Since 1976, increasing crowds have forced organizers to hold the festival at Mondawmin Mall, Festival Hall, Rash Field, Charles and Hopkins plazas, and Camden Yards. This year, AFRAM organizers expect 150,000 people as a result of the partnership with one of the country's most storied tracks.
This summer's festivities, planned for Aug. 6-8, will serve as the experimental stage in what could be a long-term relationship.
"We think this will be the beginning of a new relationship for a long time," said Robert J. DiPietro, executive vice president of the Maryland Jockey Club, which owns Pimlico and Laurel race courses. "This is kind of a journey and a test. This is the first time we've done a festival-type of event."
AFRAM '99 is one of several major festivals in Baltimore this summer, including the second annual Heaven 600 Praise Fest and the 8th Annual Stone Soul Picnic.
Organizers expect 10,000 people at the Praise Fest from 11 a.m. to 7 p.m. July 31 at Higher Dimensions Christian Center, 2900 Liberty Heights Ave. And 130,000 are expected at the Stone Soul Picnic in Druid Hill Park from noon to 8 p.m. Aug. 21.

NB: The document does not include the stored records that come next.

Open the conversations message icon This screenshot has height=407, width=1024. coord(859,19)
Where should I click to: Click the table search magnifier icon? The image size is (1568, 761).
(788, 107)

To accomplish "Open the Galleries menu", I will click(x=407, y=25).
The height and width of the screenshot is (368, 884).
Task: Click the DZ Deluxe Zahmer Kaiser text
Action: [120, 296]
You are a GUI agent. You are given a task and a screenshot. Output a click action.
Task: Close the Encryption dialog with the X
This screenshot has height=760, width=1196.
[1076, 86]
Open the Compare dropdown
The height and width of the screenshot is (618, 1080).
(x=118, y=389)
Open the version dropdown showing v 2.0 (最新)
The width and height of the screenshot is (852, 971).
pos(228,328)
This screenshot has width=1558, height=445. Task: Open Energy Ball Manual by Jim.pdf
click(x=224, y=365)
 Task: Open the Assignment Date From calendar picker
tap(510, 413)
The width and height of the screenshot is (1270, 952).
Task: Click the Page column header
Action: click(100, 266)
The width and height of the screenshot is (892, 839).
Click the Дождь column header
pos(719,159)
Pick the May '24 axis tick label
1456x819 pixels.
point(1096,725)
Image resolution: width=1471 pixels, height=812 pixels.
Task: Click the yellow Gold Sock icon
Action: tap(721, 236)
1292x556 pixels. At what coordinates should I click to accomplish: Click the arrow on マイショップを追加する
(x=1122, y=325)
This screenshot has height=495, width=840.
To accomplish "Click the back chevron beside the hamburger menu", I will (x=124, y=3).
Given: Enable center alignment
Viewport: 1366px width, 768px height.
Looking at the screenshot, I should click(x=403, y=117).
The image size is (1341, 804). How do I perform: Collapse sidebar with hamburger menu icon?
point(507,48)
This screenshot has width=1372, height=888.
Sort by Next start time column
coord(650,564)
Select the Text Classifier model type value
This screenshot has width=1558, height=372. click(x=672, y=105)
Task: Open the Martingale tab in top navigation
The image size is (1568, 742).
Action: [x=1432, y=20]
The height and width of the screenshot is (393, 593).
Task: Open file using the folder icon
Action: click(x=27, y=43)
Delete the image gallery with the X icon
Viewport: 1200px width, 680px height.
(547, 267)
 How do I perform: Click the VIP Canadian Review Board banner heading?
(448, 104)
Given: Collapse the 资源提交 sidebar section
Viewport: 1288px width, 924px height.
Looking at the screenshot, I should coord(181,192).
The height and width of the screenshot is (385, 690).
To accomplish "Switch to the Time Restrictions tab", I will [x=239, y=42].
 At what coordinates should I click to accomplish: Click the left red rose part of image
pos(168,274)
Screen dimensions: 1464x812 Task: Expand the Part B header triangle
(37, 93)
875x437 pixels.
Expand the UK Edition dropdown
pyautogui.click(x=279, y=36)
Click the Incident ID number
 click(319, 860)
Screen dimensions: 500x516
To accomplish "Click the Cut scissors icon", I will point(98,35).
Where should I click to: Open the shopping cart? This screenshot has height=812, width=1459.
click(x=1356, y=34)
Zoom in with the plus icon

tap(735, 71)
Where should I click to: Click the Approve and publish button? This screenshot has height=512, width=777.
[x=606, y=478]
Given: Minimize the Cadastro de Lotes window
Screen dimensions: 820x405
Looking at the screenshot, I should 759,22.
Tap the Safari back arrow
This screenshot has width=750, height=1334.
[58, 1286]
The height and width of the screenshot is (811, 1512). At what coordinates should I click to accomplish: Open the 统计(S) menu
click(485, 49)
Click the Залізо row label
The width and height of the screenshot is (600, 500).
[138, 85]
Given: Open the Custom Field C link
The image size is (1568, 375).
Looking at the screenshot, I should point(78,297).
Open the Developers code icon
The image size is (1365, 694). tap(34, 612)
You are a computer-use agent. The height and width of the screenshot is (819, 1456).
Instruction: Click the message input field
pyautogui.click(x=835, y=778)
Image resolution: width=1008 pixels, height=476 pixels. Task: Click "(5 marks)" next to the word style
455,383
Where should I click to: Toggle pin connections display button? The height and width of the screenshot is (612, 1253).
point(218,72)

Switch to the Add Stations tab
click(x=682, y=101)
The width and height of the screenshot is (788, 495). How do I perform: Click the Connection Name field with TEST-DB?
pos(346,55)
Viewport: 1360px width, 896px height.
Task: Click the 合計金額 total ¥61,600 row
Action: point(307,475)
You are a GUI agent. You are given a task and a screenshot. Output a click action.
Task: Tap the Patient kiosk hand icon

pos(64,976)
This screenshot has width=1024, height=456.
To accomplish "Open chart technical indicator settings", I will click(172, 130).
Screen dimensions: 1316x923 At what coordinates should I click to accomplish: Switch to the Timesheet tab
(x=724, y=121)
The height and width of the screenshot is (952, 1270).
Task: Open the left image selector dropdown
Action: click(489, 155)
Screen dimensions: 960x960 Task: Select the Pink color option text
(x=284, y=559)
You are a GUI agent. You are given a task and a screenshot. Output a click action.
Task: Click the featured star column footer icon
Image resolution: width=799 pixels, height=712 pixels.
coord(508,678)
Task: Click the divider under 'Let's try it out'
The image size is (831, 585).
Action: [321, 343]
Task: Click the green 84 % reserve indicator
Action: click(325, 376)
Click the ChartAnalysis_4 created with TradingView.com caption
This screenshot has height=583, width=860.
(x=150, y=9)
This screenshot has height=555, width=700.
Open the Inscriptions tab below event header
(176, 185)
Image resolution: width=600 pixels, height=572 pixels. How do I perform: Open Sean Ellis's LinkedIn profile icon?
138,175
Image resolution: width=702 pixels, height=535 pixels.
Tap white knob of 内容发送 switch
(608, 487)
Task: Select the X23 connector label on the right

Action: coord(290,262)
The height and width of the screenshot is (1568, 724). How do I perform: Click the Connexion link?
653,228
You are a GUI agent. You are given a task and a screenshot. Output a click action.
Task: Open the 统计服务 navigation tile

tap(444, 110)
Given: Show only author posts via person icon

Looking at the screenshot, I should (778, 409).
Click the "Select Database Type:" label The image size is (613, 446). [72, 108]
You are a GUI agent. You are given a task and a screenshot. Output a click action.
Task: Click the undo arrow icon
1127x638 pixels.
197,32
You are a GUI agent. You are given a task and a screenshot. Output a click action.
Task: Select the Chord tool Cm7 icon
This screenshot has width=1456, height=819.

AFRAM will feature vendors, food and entertainment, including Regina Belle and the Dramatics.
"Expect to see a zillion booths," said Norman Ross, executive director of AFRAM '99. "Being at Pimlico gives us the opportunity to stretch out a little bit."
The affair, which costs $5 per person, is dedicated to the tenure of Mayor Kurt L. Schmoke.
Along with its new home at Pimlico, AFRAM is changing the festival's layout. The festival will be divided into villages with sections for children, arts and crafts, and African-American history.
"I think it's an excellent idea that AFRAM is coming to Park Heights," said Jean Yarborough, who will lead a community meeting Wednesday with AFRAM and Pimlico officials. "Many are concerned about what will happen to the neighborhood, and by meeting, we'd like to dispel all of that so there'll be no surprises. If we can survive Preakness, we can survive anything."
La Quinta Dixon contributed to this article.